- _Extrait fourni_
****

Guidé par ton odeur vers de charmants climats,
Je vois un port rempli de voiles et de mâts
Encor tout fatigués par la vague marine,

Pendant que le parfum des verts tamariniers,
Qui circule dans l'air et m'enfle la narine,
Se mêle dans mon âme au chant des mariniers.
     Charles Baudelaire, Les Fleurs du mal

La structure du poème peut être rapprochée d'une certaine esthétique baudelairienne. En effet, les deux premiers vers constituent une proposition subordonnée de temps. On peut retrouver ce schéma dans certains poèmes des Fleurs du Mal et notamment dans " Parfum exotique " :
Quand les deux yeux fermés, en un soir chaud d'automne, Je respire l'odeur de ton sein chaleureux, (…)
 Quand le front de l'enfant, plein de rouges tourmentes, Implore l'essaim blanc des rêves indistincts,
      On constate que  les thèmes abordés par le poème sont construits progressivement. Ainsi, la première strophe plante c le problème par l'emploi du C.C. de temps. Ensuite, la seconde strophe présente l'action décrite. La troisième et la quatrième strophe commencent par une structure du type : pronom + verbe de sensations auditives (Il écoute, il entend). Enfin, la dernière strophe indique la conclusion du poème avec l'adverbe : « Voilà ». L’influence de Baudelaire est évidente.
 Rimbaud est certainement inspiré de Baudelaire à travers l'importance des sensations. Ainsi, Rimbaud unit l'ouïe et l'odorat au vers 9 : " Il écoute chanter leurs haleines craintives " ou au vers 13 - 14 : " les silences parfumés ".   Le goût est mêlé à des sensations visuelles : " de longs miels végétaux et rosés ".  La vue est d'ailleurs bien représentée puisque presque toutes les couleurs sont passées en revue : «  rouges, blancs, argentins, bleu, rosés, noir »

****

Relevés des éléments d'interface
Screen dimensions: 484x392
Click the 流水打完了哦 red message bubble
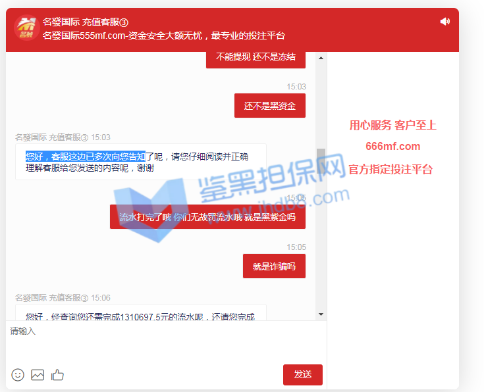(207, 216)
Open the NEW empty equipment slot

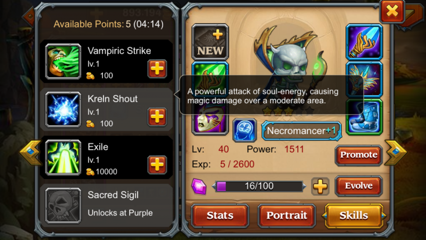210,42
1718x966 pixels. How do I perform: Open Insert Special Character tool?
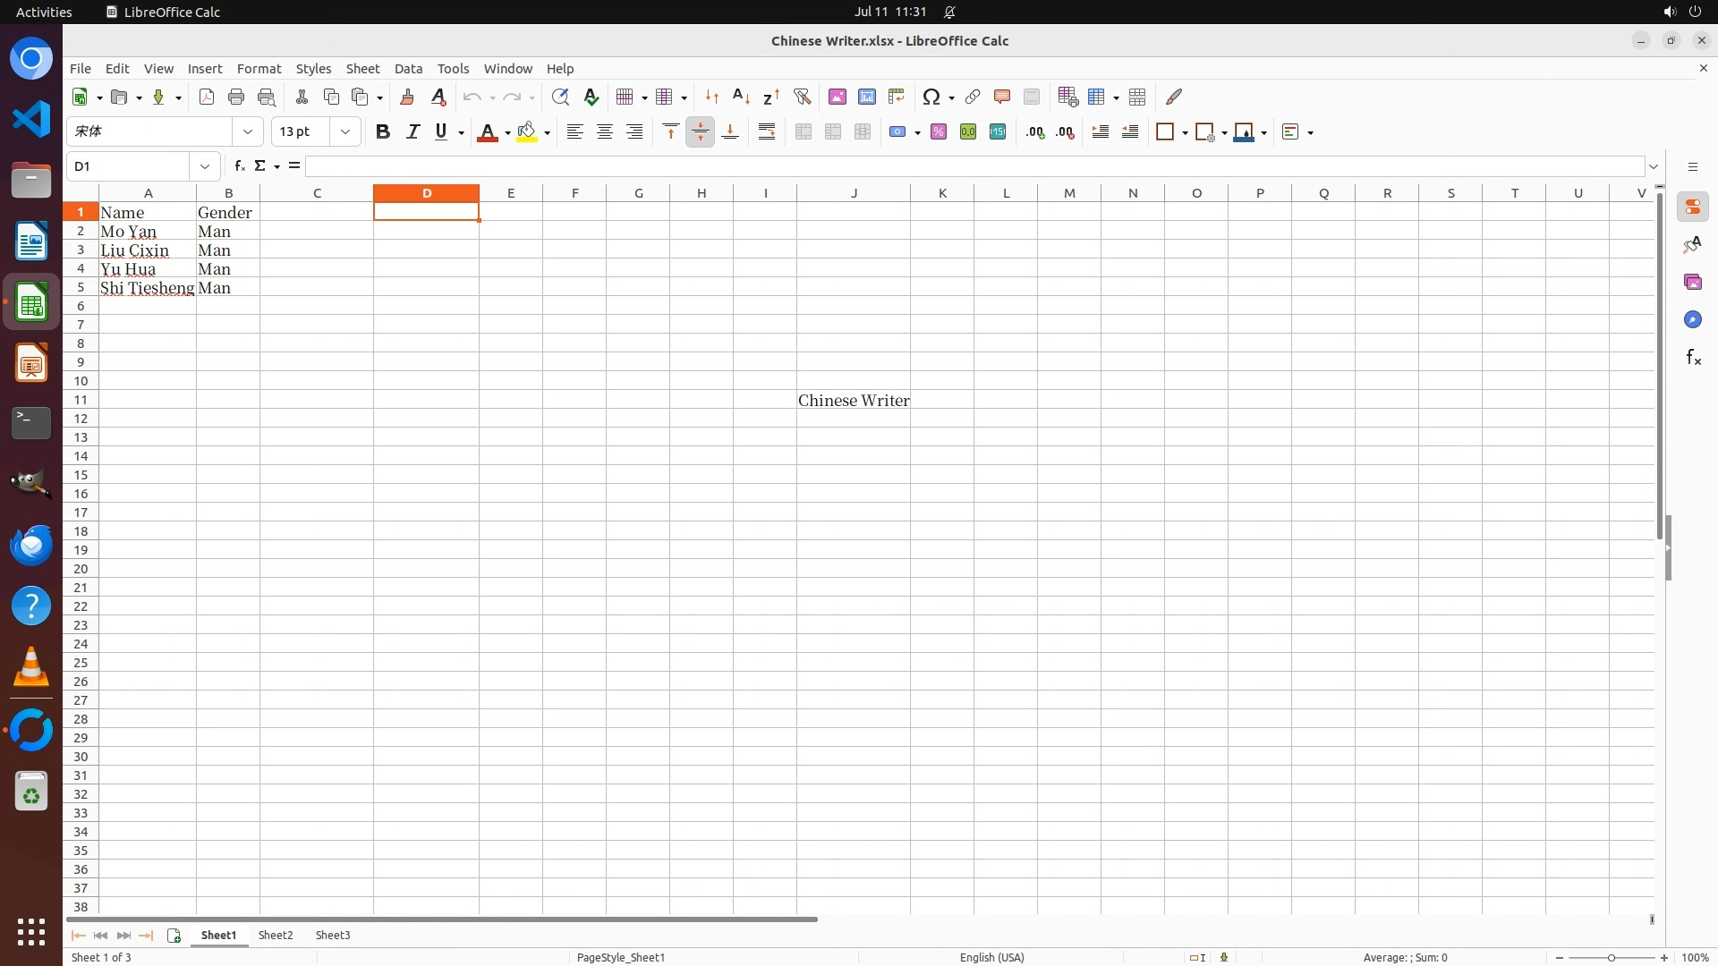(x=931, y=97)

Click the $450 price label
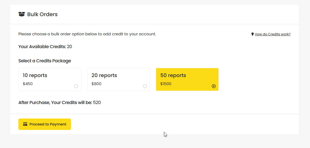click(x=28, y=84)
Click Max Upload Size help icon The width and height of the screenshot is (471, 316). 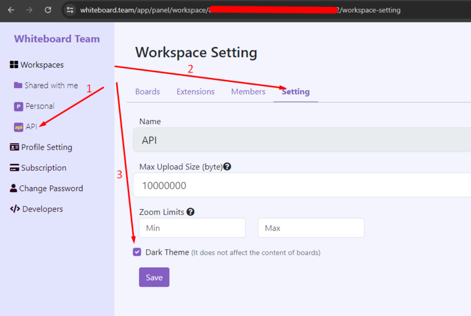(227, 167)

****

- _Exercice à résoudre_
Modifiez le passage de l'extrait qui va de « Quand le front » jusqu'à « Baudelaire est évidente. » en y remplaçant « conclusion » par « clôture ». Pour répondre, appuyez-vous uniquement sur l'extrait.

- _Exercice corrigé_
Quand le front de l'enfant, plein de rouges tourmentes, Implore l'essaim blanc des rêves indistincts,
      On constate que  les thèmes abordés par le poème sont construits progressivement. Ainsi, la première strophe plante c le problème par l'emploi du C.C. de temps. Ensuite, la seconde strophe présente l'action décrite. La troisième et la quatrième strophe commencent par une structure du type : pronom + verbe de sensations auditives (Il écoute, il entend). Enfin, la dernière strophe indique la clôture du poème avec l'adverbe : « Voilà ». L’influence de Baudelaire est évidente.